E' quanto ha detto Giorgio De Lucchi, ex tesoriere del partito di Antonio Di Pietro, imputato nel processo sulle cosiddette spese pazze in Regione, insieme all'ex vice presidente del Consiglio regionale Scialfa, Marilyn Fusco, e l'ex deputato Giovanni Paladini. L'inchiesta riguarda gli anni dal maggio 2010 al dicembre 2012 e l'accusa contesta loro spese private fatte con i soldi del gruppo, come l'acquisto di libri, viaggi, biancheria, vini, cibo per animali per un ammontare stimato di 130 mila euro. Per lo stesso filone d'indagine sono già stati condannati con rito abbreviato gli ex Idv Maruska Piredda e Stefano Quaini a 2 anni e 8 mesi e 2 anni e 4 mesi. De Lucchi, che è accusato di appropriazione indebita e falso ideologico, è stato l'unico a farsi interrogare, mentre gli altri tre hanno rinunciato all'esame.

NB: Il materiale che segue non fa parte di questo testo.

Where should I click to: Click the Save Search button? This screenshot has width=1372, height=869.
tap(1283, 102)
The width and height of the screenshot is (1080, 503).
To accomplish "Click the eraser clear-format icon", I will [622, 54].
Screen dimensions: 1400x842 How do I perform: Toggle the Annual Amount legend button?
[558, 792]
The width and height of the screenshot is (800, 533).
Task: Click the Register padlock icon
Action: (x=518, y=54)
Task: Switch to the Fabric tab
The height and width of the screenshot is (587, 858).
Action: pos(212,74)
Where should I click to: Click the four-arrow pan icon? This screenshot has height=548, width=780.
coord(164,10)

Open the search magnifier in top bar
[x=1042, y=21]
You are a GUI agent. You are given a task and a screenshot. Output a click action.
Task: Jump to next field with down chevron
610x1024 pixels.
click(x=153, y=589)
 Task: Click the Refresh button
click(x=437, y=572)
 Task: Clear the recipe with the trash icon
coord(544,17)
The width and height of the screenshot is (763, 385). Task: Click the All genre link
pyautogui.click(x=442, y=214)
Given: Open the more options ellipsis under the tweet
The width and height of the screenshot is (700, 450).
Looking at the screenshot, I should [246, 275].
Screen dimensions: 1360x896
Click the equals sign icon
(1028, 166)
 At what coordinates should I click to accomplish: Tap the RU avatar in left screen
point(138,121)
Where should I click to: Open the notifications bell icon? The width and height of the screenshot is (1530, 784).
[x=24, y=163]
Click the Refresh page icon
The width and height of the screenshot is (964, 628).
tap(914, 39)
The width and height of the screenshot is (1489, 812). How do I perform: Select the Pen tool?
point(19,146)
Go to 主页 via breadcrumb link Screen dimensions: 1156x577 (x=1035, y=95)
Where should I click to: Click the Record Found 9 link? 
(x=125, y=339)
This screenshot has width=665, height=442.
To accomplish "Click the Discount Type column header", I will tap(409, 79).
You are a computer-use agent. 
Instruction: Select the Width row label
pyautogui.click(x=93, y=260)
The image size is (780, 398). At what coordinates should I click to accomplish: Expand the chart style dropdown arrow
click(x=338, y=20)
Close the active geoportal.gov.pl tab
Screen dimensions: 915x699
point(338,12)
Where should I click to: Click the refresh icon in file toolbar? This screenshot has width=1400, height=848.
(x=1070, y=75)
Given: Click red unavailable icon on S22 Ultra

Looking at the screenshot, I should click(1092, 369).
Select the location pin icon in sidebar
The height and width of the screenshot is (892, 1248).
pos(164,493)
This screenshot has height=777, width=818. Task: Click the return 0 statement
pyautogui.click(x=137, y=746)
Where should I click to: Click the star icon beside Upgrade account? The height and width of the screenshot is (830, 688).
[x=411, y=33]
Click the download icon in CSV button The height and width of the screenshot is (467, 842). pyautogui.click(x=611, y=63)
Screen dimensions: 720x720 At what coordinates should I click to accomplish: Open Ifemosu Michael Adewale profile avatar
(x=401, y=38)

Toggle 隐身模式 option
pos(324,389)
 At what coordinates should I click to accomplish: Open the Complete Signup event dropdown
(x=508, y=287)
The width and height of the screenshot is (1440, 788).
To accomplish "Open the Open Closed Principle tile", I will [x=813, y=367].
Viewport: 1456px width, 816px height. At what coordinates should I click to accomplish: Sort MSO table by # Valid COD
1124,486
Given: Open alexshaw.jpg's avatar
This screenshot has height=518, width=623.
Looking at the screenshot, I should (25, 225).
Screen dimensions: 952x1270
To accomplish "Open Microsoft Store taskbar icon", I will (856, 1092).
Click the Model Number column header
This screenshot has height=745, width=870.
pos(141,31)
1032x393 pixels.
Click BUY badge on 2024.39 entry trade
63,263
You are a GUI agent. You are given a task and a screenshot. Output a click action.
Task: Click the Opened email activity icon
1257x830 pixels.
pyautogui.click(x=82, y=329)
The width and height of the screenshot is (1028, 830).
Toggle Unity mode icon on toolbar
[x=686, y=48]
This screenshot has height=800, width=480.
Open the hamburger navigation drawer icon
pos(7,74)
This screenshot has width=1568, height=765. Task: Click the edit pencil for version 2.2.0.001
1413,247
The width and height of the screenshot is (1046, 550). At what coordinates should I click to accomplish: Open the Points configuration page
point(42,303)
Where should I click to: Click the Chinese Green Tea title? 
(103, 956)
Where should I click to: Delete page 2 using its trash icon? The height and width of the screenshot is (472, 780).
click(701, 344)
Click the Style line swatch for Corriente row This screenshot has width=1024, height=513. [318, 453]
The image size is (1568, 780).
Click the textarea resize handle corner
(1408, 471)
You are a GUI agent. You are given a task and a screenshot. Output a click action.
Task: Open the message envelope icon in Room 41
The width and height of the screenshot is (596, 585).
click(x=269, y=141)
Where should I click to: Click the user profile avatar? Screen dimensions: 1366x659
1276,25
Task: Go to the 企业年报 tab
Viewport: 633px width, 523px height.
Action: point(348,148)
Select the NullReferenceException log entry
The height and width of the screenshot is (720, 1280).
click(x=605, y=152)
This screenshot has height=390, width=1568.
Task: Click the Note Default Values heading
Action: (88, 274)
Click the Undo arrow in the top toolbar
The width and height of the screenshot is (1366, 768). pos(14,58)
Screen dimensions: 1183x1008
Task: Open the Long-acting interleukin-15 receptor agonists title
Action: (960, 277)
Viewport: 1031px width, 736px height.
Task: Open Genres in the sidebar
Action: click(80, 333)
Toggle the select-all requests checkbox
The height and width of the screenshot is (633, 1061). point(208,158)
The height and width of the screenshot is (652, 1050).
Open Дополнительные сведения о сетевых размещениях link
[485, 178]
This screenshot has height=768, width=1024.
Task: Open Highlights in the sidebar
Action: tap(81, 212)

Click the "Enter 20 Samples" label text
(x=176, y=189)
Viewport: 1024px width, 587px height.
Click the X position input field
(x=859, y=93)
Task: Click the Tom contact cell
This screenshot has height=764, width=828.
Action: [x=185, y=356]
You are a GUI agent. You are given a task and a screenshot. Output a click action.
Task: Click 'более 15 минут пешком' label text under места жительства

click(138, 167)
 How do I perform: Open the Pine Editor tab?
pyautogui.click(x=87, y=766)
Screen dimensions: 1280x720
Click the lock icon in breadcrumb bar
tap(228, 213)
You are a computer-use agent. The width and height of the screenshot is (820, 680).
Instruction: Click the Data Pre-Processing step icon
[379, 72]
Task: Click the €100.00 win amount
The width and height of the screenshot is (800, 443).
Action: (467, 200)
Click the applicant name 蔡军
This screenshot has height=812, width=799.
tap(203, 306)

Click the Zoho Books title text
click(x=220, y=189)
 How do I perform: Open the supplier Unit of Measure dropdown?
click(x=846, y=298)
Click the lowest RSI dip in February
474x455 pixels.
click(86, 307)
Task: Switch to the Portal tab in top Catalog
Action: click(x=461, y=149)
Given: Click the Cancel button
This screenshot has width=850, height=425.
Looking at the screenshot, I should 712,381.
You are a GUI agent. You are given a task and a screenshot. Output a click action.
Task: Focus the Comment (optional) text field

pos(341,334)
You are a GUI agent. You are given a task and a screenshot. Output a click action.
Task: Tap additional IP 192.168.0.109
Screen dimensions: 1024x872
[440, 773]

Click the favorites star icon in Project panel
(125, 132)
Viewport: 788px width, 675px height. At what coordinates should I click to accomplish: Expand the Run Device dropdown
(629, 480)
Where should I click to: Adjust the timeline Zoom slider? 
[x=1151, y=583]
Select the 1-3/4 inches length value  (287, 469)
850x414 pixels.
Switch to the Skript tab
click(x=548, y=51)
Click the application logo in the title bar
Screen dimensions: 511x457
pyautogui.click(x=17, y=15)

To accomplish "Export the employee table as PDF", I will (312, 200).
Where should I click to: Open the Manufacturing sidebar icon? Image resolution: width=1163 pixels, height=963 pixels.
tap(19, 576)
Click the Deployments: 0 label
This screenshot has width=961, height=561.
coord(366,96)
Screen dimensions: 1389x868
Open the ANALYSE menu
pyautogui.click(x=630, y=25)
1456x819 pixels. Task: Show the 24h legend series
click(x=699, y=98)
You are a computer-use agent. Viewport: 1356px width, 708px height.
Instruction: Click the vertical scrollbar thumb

"Ho operato con un modus operandi che era sbagliato ma consentito dalla legge regionale. Tanto che poi è stata cambiata la legge. Ma quando mi accorgevo che qualcuno mi portava scontrini per spese che non potevano essere rimborsate io stesso le toglievo. Ho sempre agito in modo regolare e trasparente", ha detto in aula. "A fine 2011, quando iniziarono a sorgere problemi perché le casse nelle casse del gruppo non c'erano più soldi, io proposi di non dare soldi ai consiglieri, ma di rimborsarli solo quando portavano le pezze giustificative. Si opposero tutti, volevano continuare come si era sempre fatto. Io non ebbi l'autorevolezza di oppormi. I consiglieri ce l'avevano con Scialfa perché prendeva il doppio e dissero che se mancavano soldi dalle casse era colpa sua e che avrebbe dovuto metterli lui. Scialfa rispose che le sue erano tutte spese istituzionali".